Well on the iPhone Objective-C lacks garbage collection, as we already noted. It also lacks deterministic destruction (or destructors as a language concept at all). So does that leave us in the Wild West of totally manual C-style memory management? Not quite. Probably the biggest issue with memory management in C is not that you have to do it manually. Personally I think a bigger issue is a lack of universally agreed conventions for ownership. If a function allocates some memory who owns that memory? The caller? Maybe - except when they don't! Some libraries, and most frameworks, establish their own conventions for these things - which is fine. But they're not all the same conventions. So not only is it not always immediately obvious if you are supposed to clean-up some memory - but the confusion makes it less likely that you will remember to at all (because, sub-consciously you're putting off the need to work it out for as long as possible).

Objective-C, at least in Apple's world, doesn't have this problem. There is a very simple, clear and concise set of rules for ownership that are universally adopted:

If a function or method begins with alloc or new, or has the word copy in it, or you explicitly call retain - the caller owns it. Otherwise they don't.

That's it!
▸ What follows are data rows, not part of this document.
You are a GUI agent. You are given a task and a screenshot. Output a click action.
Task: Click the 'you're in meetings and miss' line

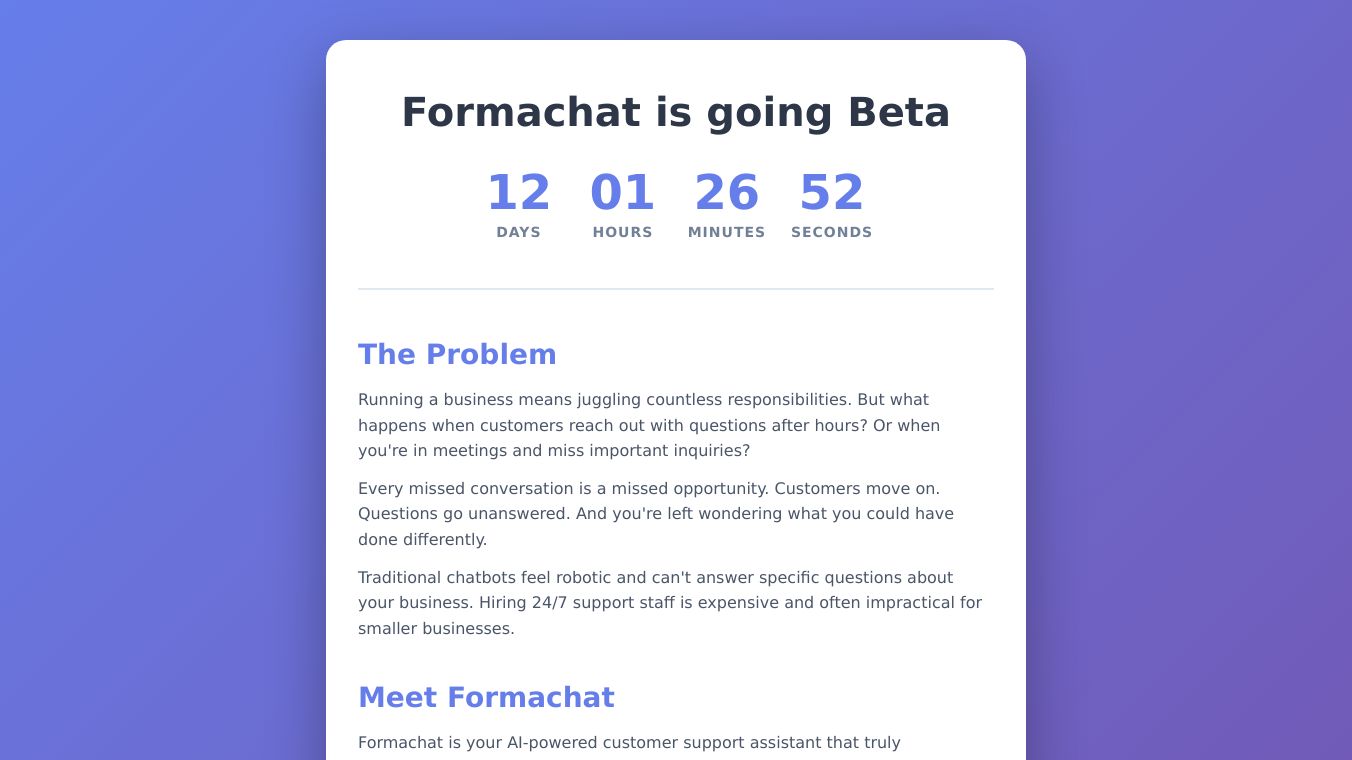coord(553,451)
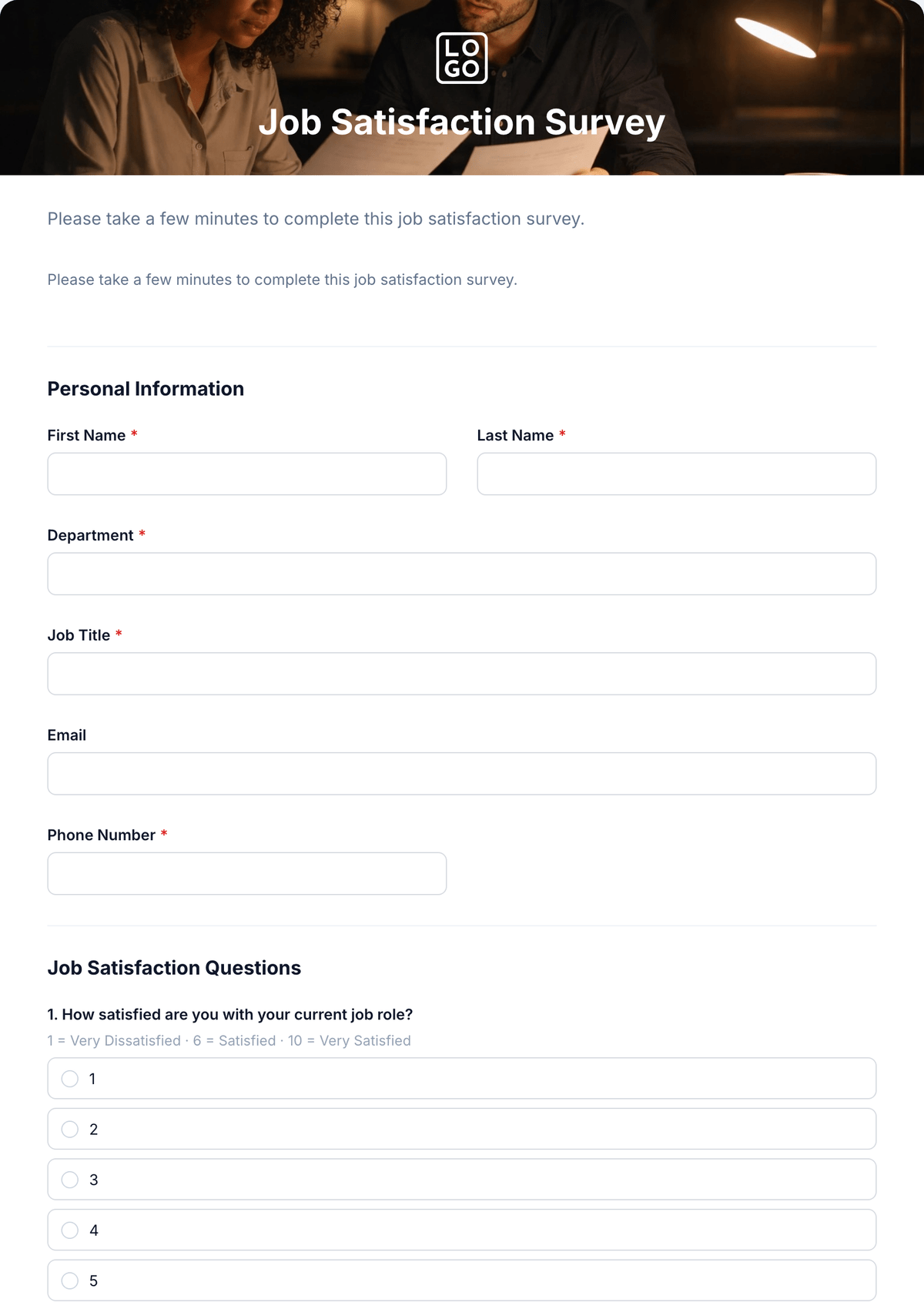This screenshot has width=924, height=1309.
Task: Click the Job Satisfaction Questions heading
Action: (174, 968)
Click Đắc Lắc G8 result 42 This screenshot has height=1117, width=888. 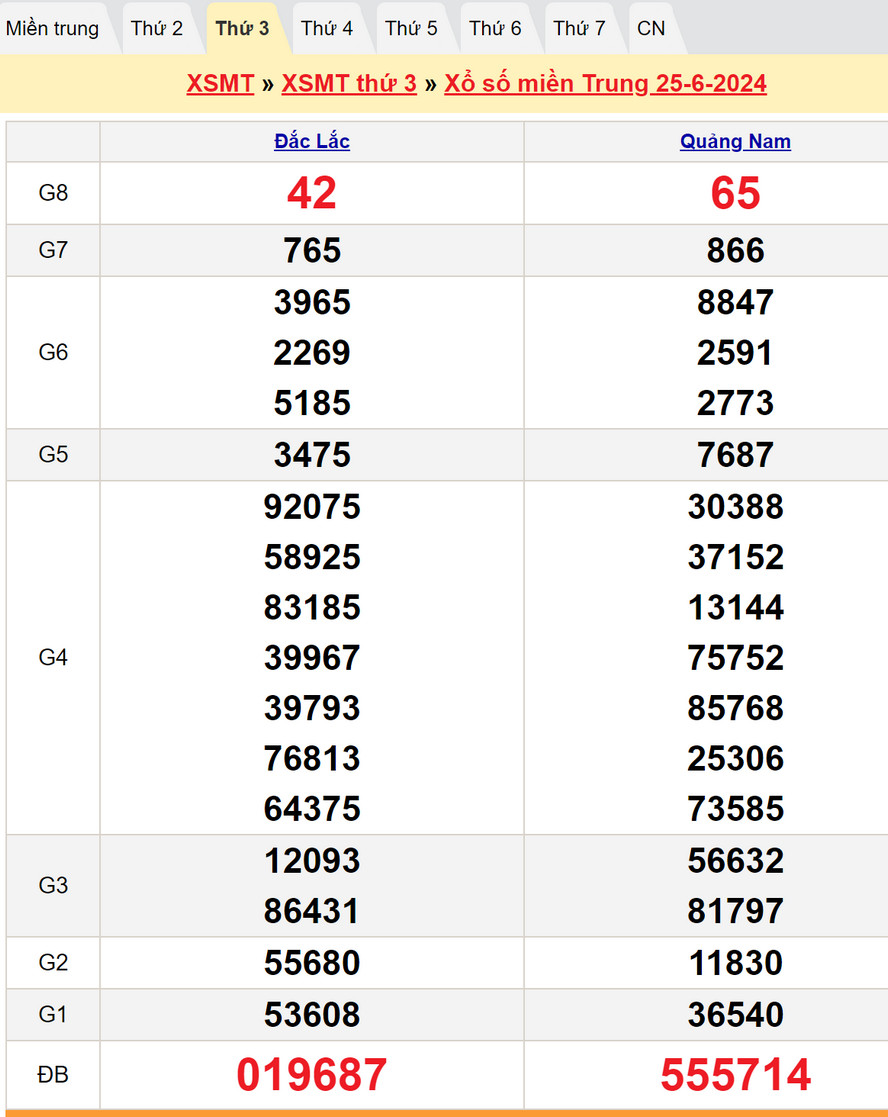click(312, 193)
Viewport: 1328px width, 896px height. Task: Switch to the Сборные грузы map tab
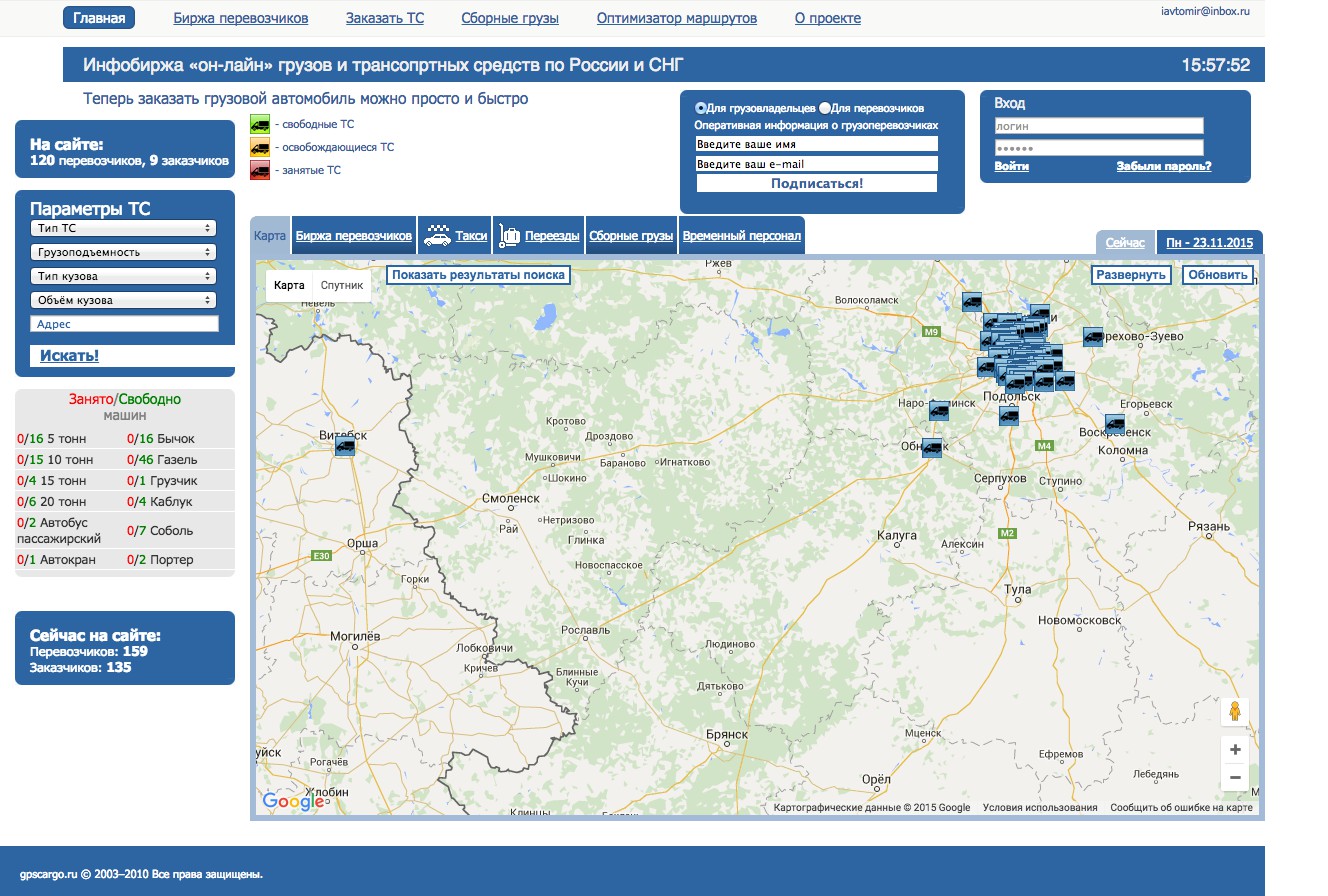point(631,236)
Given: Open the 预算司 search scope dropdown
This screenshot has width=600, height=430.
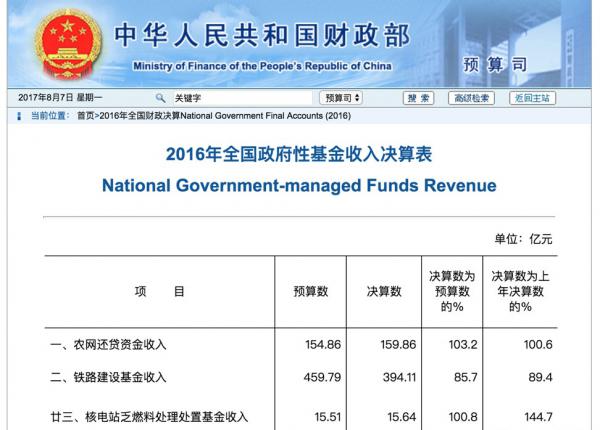Looking at the screenshot, I should coord(341,98).
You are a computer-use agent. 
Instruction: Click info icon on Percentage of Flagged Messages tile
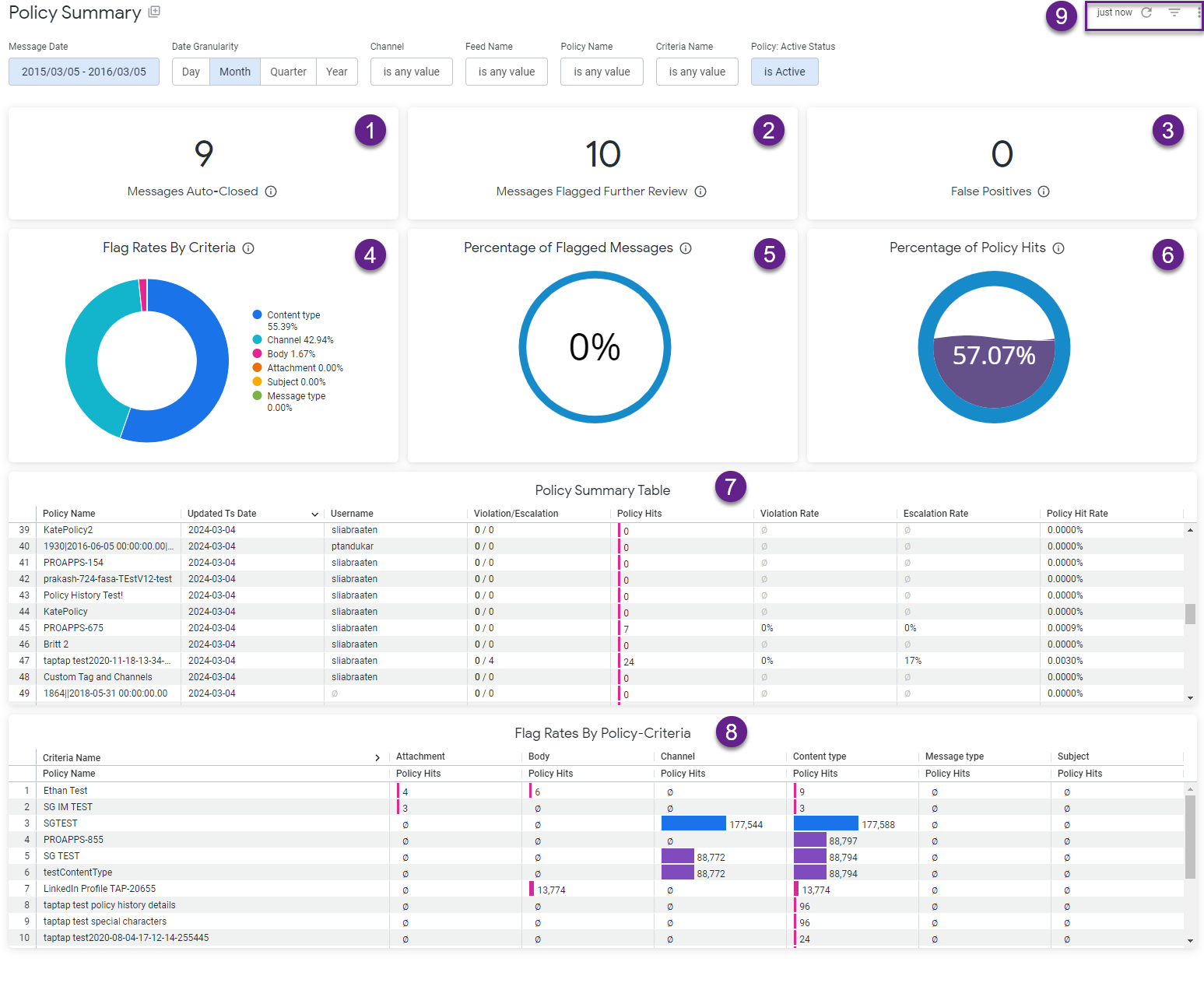pyautogui.click(x=686, y=248)
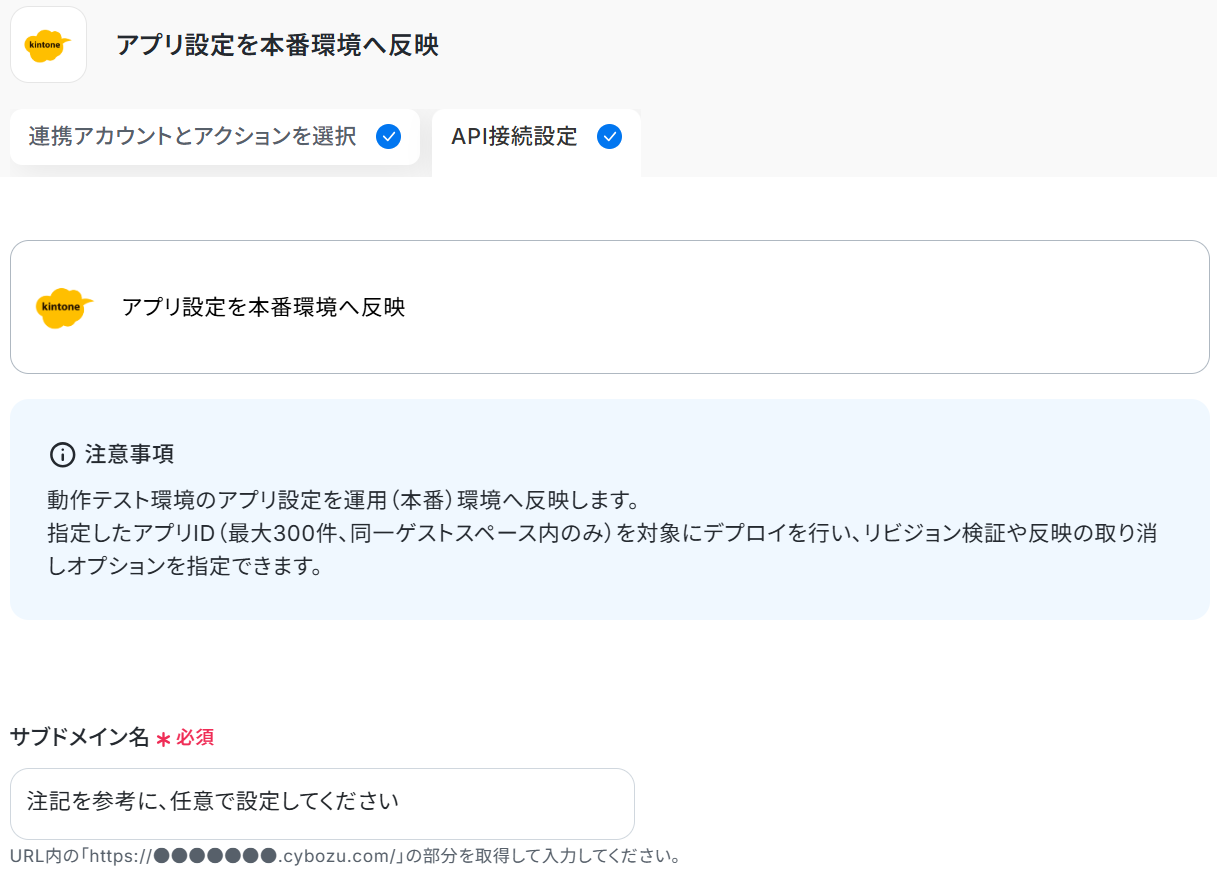Click the アプリ設定を本番環境へ反映 page title heading
Viewport: 1217px width, 871px height.
[277, 45]
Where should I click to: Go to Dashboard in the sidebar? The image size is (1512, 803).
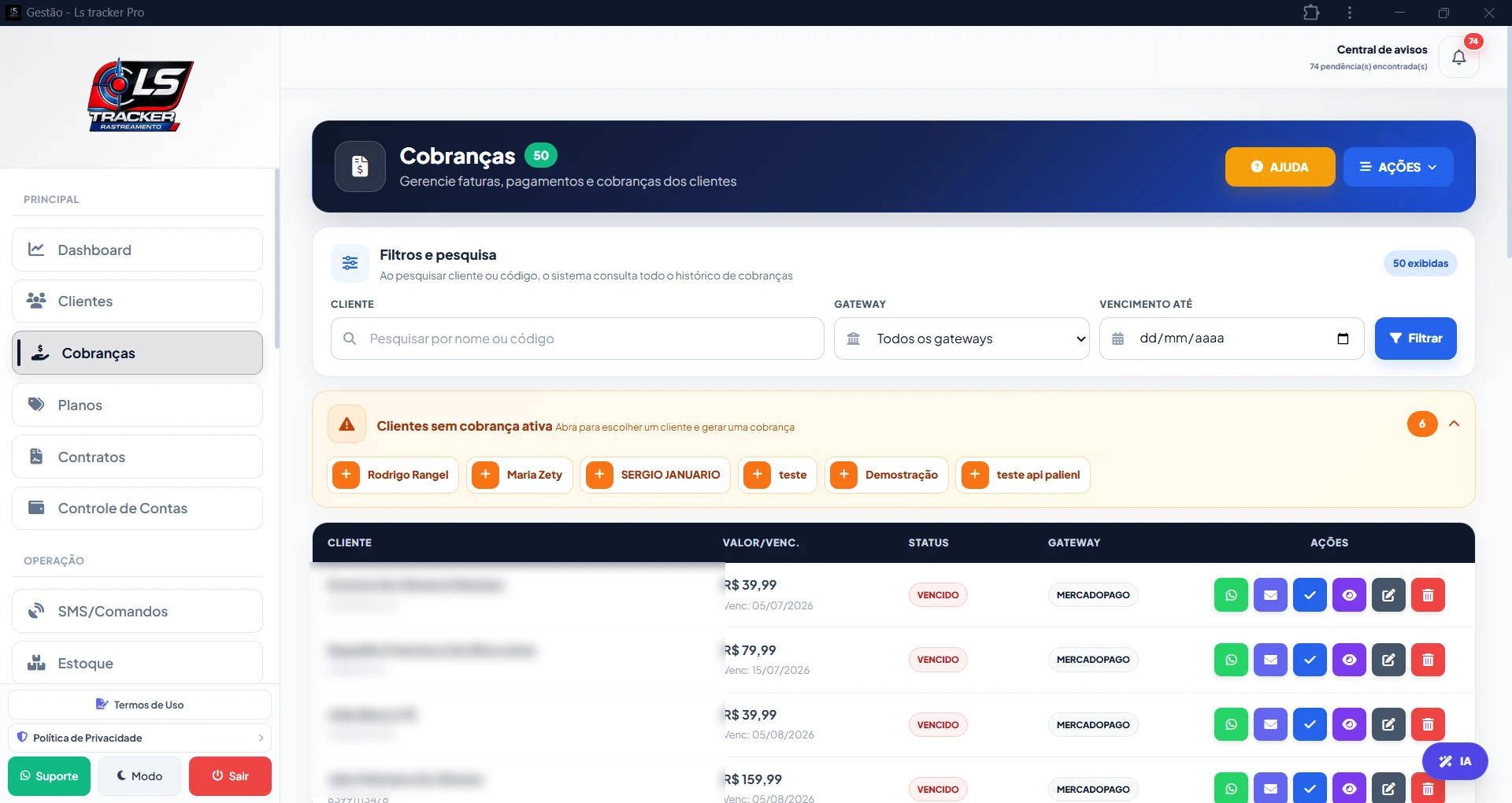tap(137, 250)
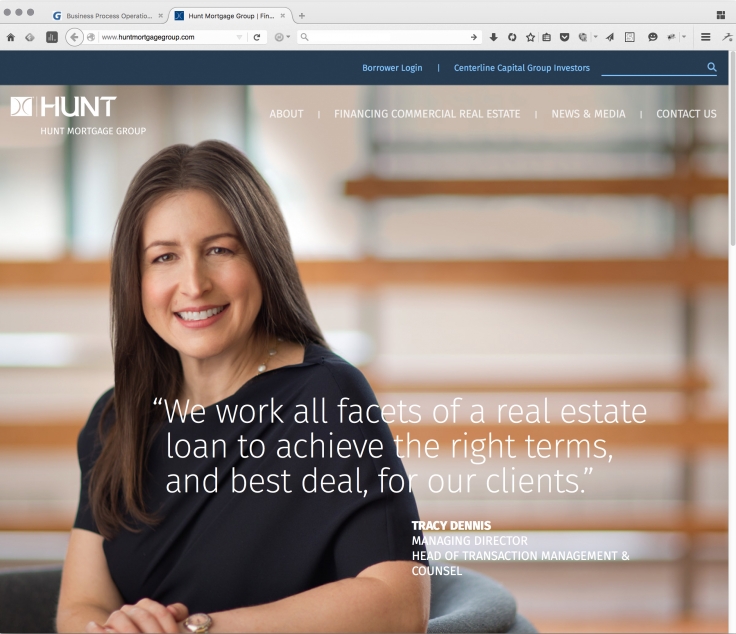The width and height of the screenshot is (736, 634).
Task: Open the Downloads arrow icon
Action: point(493,37)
There are some extra wrinkles, mostly to do with autorelease, but they still follow those rules.

Other than some circular references I had once, and quickly resolved, I don't recall having any problems with memory management in Objective-C for a long time either

Epilogue

There. I've discussed memory management in four languages in a single post - and not mentioned the iPad once! As it happens you can use all four languages to write for the iPhone or iPad. So take your pick of memory management trade-offs.

[*] I tried to track down who tweeted "The 80s called; they want their memory manager back" during Stackoverflow Devdays. As it's difficult to search Twitter very far into the past I couldn't find the original tweet - but thanks to a retweet by Nick Sertis it appears that it was J. Mark Pim. Thanks J.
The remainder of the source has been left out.